→ Assignment
Quote the whole listing exactly. Leave the pictures out of your copy.

*** Extracted information Section Begins ***

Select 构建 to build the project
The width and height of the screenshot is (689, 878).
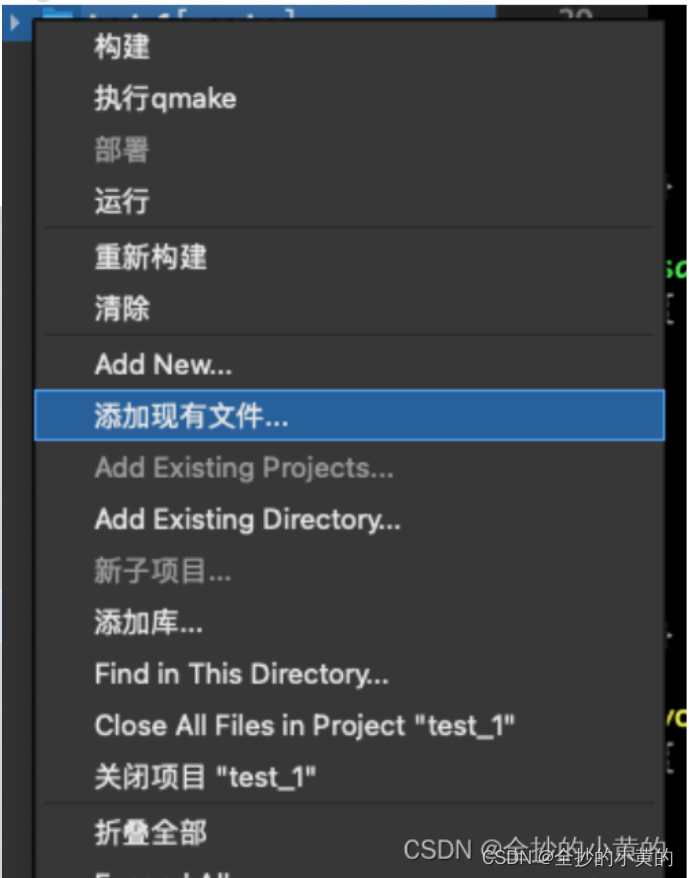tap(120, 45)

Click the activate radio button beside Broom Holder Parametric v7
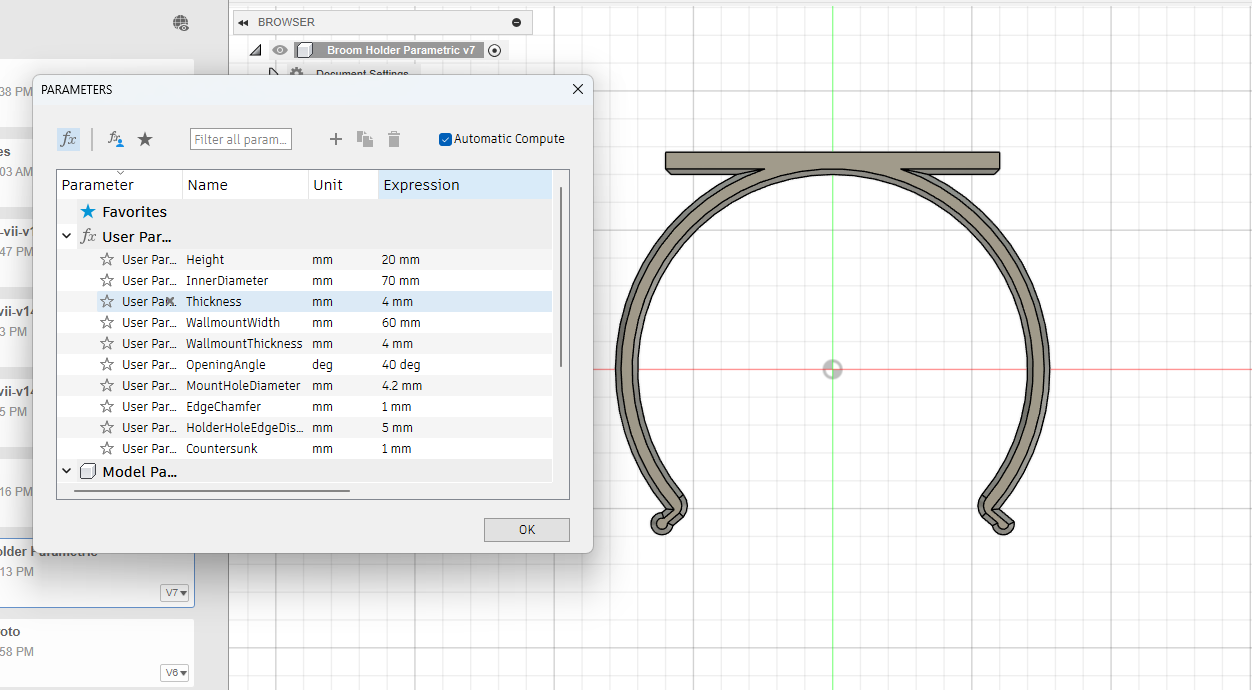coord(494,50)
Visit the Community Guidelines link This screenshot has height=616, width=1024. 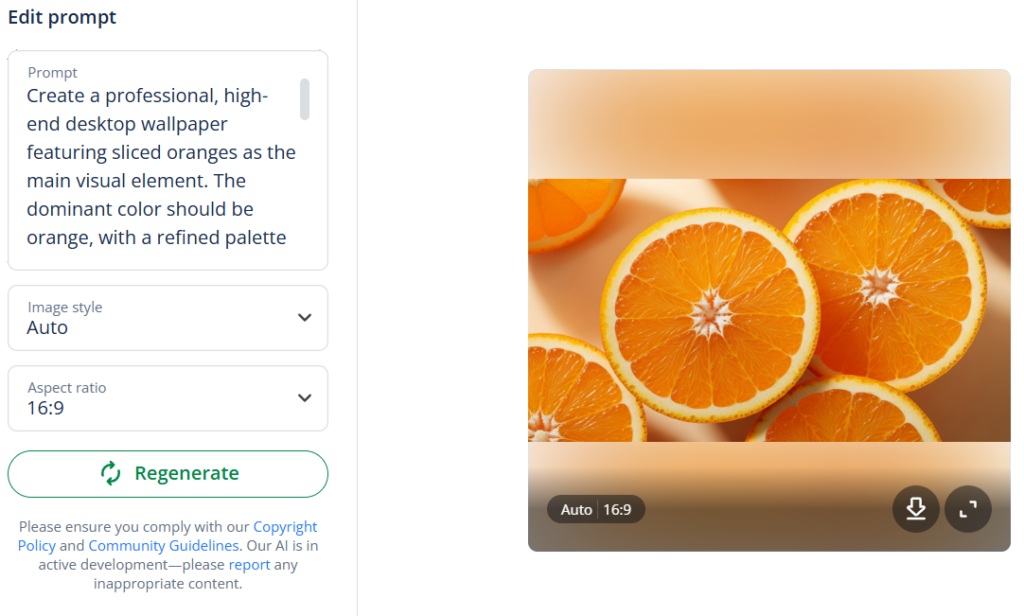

*** Extracted information Section Ends ***

→ Problem solution
Select 构建 to build the project
The width and height of the screenshot is (689, 878).
tap(120, 45)

Click the activate radio button beside Broom Holder Parametric v7
coord(494,50)
Visit the Community Guidelines link This screenshot has height=616, width=1024. 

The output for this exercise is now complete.